Case Name: Citibank, N. A., Respondent, v. Nan Rakower, Appellant, et al., Defendant; Citibank, N. A., Respondent, v. Israel J. Rakower et al., Appellants
Court: New York Supreme Court, Appellate Division
Jurisdiction: New York
Decision Date: 1998-12-29
Citations: 256 A.D.2d 265
Docket Number: 
Parties: Citibank, N. A., Respondent, v Nan Rakower, Appellant, et al., Defendant. Citibank, N. A., Respondent, v Israel J. Rakower et al., Appellants.
Judges: 
Reporter: Appellate Division Reports
Volume: 256
Pages: 265–266

Head Matter:
Citibank, N. A., Respondent, v Nan Rakower, Appellant, et al., Defendant. Citibank, N. A., Respondent, v Israel J. Rakower et al., Appellants.
[682 NYS2d 179]

Opinion:
—Judgment, Supreme Court, New York County (Lewis Friedman, J.), entered March 24, 1997, in favor of plaintiff and against defendants in the amount of $322,209.98, inclusive of interest and costs, and bringing up for review an order of the same court and Justice, entered March 6, 1997, granting plaintiffs motion for summary judgment, unanimously affirmed, with costs. Order, same court (Barry Cozier, J.), entered July 2, 1998, which denied defendant wife's motion to confirm an undertaking, unanimously affirmed, with costs.
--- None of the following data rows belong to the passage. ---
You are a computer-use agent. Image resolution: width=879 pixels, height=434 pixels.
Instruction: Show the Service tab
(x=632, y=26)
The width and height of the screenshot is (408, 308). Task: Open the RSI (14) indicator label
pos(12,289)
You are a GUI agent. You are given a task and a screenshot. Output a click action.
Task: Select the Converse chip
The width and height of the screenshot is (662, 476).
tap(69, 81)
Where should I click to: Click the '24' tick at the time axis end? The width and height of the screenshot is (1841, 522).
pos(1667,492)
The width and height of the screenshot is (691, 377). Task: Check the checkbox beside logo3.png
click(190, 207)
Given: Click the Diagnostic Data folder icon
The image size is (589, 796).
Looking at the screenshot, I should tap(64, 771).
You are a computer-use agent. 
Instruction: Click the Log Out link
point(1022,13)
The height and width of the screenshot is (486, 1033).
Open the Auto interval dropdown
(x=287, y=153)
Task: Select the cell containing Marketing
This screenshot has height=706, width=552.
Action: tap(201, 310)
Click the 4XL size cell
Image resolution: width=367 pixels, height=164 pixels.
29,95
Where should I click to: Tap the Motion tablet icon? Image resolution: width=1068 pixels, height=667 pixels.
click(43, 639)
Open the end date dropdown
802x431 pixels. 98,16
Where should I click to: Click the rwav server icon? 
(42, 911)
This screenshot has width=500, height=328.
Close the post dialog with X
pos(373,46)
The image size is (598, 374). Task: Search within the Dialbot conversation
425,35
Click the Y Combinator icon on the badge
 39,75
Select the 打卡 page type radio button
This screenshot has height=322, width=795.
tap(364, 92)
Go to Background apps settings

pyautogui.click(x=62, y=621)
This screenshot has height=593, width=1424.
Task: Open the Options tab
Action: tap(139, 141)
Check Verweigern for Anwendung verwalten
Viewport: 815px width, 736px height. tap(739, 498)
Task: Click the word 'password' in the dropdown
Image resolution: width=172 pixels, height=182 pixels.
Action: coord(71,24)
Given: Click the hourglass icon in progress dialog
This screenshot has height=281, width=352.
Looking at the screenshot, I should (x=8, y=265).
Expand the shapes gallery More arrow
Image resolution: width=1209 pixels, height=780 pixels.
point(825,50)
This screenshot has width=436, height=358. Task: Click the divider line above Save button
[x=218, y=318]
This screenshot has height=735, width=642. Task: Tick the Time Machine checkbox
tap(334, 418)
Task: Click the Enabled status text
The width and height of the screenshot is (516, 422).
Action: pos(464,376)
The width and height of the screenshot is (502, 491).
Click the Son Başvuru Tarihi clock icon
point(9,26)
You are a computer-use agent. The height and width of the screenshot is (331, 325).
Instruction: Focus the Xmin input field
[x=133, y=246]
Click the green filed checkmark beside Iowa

The payor bank, a nonparty herein, acted within its midnight deadline of dishonoring and returning the check, deposited by defendants with plaintiff, the collecting/depositary bank (see, UCC 4-301, 4-302), and plaintiff acted within its own midnight deadline of charging back defendants' account for the provisional credit and notifying them that the check had been dishonored, resulting in an overdraft of defendants' account (see, UCC 4-212). Thus, the amount of the provisional credit for the check was properly charged back against the account, and the IAS Court correctly granted plaintiff summary judgment on that claim.
Defendant wife's unelaborated, conclusory and belated assertion that she derived no benefit from the wire transfer that caused the overdraft is insufficient to overcome the necessary inference that, as a joint holder of the account with defendant husband and sole owner of all of the couple's other assets, including the marital residence, she benefitted from the transfer of funds to a family friend, as to whom defendant husband acknowledged some unspecified "obligation".
We perceive no abuse of discretion in Supreme Court's refusal to accept the undertaking offered by defendant wife. Concur — Milonas, J. P., Ellerin, Rubin, Tom and Saxe, JJ.